An approach with a different statistic

Now there were several problems with the above statistics. One was that multiple colors on one another really didn’t convey which one was the best.

Instead of using that confusing statistic I decided to use something different. I calculated the ratio of wins and losses as before and this time I calculated the difference between the ratios and then decided to categorize them by postive, negative or zero change.

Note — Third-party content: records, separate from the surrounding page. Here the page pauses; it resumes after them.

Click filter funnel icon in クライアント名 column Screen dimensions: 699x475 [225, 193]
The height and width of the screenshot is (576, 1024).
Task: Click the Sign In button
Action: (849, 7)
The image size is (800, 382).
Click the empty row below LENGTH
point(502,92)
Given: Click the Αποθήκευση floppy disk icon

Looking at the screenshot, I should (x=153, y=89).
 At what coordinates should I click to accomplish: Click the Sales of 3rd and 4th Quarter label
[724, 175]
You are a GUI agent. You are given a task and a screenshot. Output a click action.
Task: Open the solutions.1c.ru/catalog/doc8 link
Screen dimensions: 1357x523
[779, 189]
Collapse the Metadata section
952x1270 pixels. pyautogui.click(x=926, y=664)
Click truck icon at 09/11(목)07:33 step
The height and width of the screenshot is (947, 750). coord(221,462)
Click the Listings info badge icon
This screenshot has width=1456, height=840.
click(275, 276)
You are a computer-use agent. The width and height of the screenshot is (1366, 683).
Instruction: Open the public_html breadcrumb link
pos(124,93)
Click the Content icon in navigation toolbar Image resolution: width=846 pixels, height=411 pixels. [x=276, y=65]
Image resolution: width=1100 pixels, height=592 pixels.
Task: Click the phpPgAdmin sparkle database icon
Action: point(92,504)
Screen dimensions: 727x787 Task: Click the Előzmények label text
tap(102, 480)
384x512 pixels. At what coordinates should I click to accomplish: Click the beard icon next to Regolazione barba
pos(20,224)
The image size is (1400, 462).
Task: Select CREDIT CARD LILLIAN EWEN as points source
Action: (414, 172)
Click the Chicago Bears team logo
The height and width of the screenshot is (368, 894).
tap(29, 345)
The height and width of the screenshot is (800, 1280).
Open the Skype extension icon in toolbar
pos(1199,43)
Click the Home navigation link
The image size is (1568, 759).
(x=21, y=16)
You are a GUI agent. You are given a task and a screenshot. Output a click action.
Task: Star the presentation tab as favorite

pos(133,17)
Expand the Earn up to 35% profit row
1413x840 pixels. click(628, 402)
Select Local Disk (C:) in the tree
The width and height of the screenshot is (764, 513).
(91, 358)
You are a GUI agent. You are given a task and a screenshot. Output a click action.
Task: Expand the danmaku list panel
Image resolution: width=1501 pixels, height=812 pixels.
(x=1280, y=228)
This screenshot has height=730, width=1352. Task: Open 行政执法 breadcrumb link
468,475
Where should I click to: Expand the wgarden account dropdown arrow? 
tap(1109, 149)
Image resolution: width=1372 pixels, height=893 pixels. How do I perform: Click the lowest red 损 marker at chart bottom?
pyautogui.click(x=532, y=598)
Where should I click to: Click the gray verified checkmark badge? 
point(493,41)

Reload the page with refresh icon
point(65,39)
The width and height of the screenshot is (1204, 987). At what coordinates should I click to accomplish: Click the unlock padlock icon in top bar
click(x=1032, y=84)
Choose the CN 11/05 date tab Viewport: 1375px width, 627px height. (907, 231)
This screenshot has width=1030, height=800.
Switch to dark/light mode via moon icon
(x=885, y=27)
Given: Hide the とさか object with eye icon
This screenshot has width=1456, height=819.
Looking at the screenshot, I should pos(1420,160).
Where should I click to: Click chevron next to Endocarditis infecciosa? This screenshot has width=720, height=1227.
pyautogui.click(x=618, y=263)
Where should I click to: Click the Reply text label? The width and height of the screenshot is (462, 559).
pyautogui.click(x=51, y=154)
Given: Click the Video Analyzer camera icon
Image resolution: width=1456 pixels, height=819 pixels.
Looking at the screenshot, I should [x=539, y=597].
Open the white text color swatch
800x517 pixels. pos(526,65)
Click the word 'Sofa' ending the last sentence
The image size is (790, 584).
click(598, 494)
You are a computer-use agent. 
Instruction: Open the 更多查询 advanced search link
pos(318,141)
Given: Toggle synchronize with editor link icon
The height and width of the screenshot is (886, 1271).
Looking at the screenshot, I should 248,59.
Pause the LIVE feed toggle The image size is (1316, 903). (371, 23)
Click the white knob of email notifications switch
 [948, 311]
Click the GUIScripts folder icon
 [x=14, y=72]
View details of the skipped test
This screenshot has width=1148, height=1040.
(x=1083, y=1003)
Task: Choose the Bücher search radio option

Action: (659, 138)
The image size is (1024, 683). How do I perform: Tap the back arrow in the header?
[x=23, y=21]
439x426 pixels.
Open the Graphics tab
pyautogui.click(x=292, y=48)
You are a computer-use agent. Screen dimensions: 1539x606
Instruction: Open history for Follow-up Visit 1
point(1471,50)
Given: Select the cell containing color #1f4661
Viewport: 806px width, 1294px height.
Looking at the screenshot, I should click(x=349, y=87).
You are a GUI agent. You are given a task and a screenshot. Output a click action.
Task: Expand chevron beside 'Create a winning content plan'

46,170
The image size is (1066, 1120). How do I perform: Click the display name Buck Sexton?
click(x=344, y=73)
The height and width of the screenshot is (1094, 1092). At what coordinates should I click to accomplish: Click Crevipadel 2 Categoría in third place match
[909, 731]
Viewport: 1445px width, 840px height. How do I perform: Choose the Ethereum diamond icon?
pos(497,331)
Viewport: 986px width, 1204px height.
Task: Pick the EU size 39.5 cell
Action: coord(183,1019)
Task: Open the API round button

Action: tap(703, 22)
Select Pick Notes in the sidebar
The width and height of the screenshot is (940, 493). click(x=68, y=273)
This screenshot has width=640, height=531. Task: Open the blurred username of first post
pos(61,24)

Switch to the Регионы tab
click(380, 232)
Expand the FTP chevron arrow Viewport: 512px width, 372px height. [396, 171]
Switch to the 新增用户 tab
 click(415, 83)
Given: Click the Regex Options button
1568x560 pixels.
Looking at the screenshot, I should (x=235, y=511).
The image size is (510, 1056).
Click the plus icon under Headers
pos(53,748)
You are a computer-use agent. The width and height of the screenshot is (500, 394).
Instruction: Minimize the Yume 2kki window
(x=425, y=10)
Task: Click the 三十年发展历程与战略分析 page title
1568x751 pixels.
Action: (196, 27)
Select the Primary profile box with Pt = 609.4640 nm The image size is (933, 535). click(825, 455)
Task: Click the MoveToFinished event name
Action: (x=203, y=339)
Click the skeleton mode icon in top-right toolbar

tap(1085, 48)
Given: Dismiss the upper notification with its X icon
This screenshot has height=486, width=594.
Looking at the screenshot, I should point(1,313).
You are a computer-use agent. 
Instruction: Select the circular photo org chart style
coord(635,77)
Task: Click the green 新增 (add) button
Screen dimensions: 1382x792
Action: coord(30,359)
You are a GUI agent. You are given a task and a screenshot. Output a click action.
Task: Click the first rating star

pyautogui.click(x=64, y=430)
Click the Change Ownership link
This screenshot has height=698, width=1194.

In addition I also used some regular expressions to edit the names of the players so that I can put the names on the plot without cluttering the entire axis.

# different approach
m_w_df <- int_df %>% 
  filter(gender == m_gender & 
           w_country == m_country 
  ) %>% 
  count(w_player1,w_player2,name="n_wins") %>% 
  rename(player_1 = w_player1) %>%
  rename(player_2 = w_player2)

m_l_df <- int_df %>% 
  filter(gender == m_gender & 
           l_country == m_country 
  ) %>% 
  count(l_player1,l_player2,name = "n_loss") %>% 
  rename(player_1 = l_player1) %>%
  rename(player_2 = l_player2)

m_df <- m_w_df %>% 
  full_join(m_l_df) 
Joining with `by = join_by(player_1, player_2)`
m_df[is.na(m_df$n_wins),"n_wins"] <- 0
m_df[is.na(m_df$n_loss),"n_loss"] <- 0
m_df <- m_df %>% 
  mutate(total = n_wins + n_loss,
         ratio_wins = n_wins / total,
         ratio_loss = n_loss / total,
         ratio_diff = ratio_wins - ratio_loss) %>% 
  mutate(good_bad = factor(case_when(
    (ratio_diff > 0) ~ 0.8,
    (ratio_diff < 0) ~ 0.2,
    (ratio_diff == 0) ~ 0.5
  ),levels=c(0.2,0.5,0.8),labels=c("Bad","Neutral","Good"))) %>% 
  select(-ratio_wins,-ratio_loss,-total,-ratio_diff)
  
m_df <- m_df %>% 
  mutate(player_1 = gsub("([A-Z][a-z])*\\s([A-Z])[a-z]*","\\1 \\2.",m_df$player_1),
         player_2 = gsub("([A-Z][a-z])*\\s([A-Z])[a-z]*","\\1 \\2.",m_df$player_2))

m_df %>% 
  mutate(pairs = row.names(m_df)) %>% 
  gather(player,name,player_1,player_2) %>% 
ggplot(aes(x=player,y=name,group=pairs)) +
  geom_point(size=0.9) +
  geom_line(aes(color=good_bad,alpha=as.numeric(good_bad)),size=1.0) + 
  labs(x = "Player",y="Name",
       color="Pair Performance",
       title="Player Combinations in United States Men's Team in Gstaad Tournament for all years",
       alpha = "Pair Performance") +
  scale_color_brewer(palette="Set1") +
  scale_alpha_continuous(breaks=c(0.2,0.5,0.8))

Ending notes

Although the plot looked beautiful, it’s still not helpful at all. Maybe adding a plotly widget with tooltip text or annotating the best combinations might be helpful but I dont see any way to annotate without cluttering the plot.